「神の敵対者」の意。サタンはキリスト教に於ける七つの大罪での「憤怒:Wrath」を司る存在である。サタンが憤怒の罪を何故司るようになったかは、曖昧なものが多く明確な定義は定かではない。

サタンほど存在自体が曖昧で定義の難しい悪魔は他にはいない。なぜなら「サタン」という名称は、固有名詞であるか代名詞であるかすらも定かではないからである。

そもそも旧約聖書が記された頃のサタンという言葉は「敵対者」の意だったという。さらに遡れば「妨げるもの」「障害物」程度の意味の普通名詞だったのだ。それが時代を経て、伝承や戯曲・小説を通して拡大解釈され、ついには個の格を獲得したようである。
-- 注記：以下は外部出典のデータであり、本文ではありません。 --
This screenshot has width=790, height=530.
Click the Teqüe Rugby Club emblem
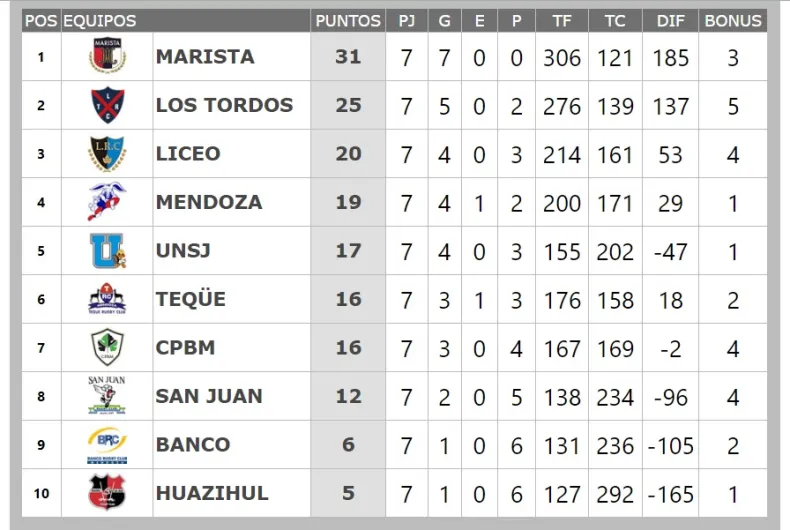click(x=107, y=299)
何にせよサタン=ルシファーとする説もあれば、サタン=「悪魔の指導者」というように、サタンを強大な悪魔を指す呼称とする説もある。即ちベルゼバブもベリアルもアザゼルも全てサタンということになる。また、サタナエルが堕天する際、天使を意味する「el」を名より剥奪されサタナエル=サタンとなったとする説、エジプトの砂漠と嵐の悪神セトから「セト=アン(セトの犬)」が変化したとする説もある。
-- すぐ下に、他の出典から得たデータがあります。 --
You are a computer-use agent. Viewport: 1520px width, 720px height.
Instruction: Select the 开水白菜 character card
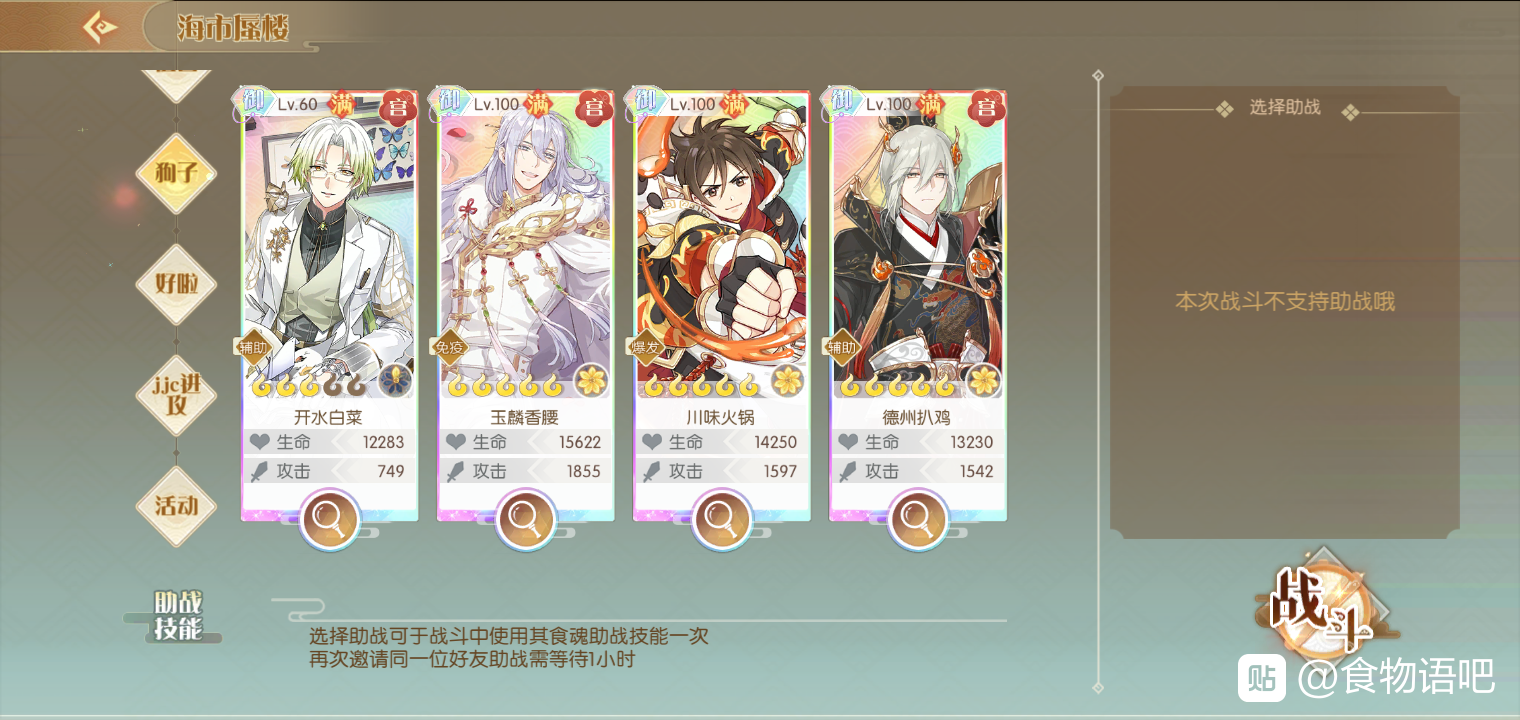329,305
つまる所サタンとは神を正当化、神聖化するに当たっての対極的な悪徳、背教の具現化であり、さながら人々の負の感情を全て飲み込んだ存在であるとも言えよう。

・・・この曖昧模糊の如何様にもとらえられる悪の存在は、道義・政治・社会、そして宗教的に迫害を行うには何とも利便性の高いものであったことは言うまでも無いだろう。特に中世の各種裁判においては極めて有効だったに違いない。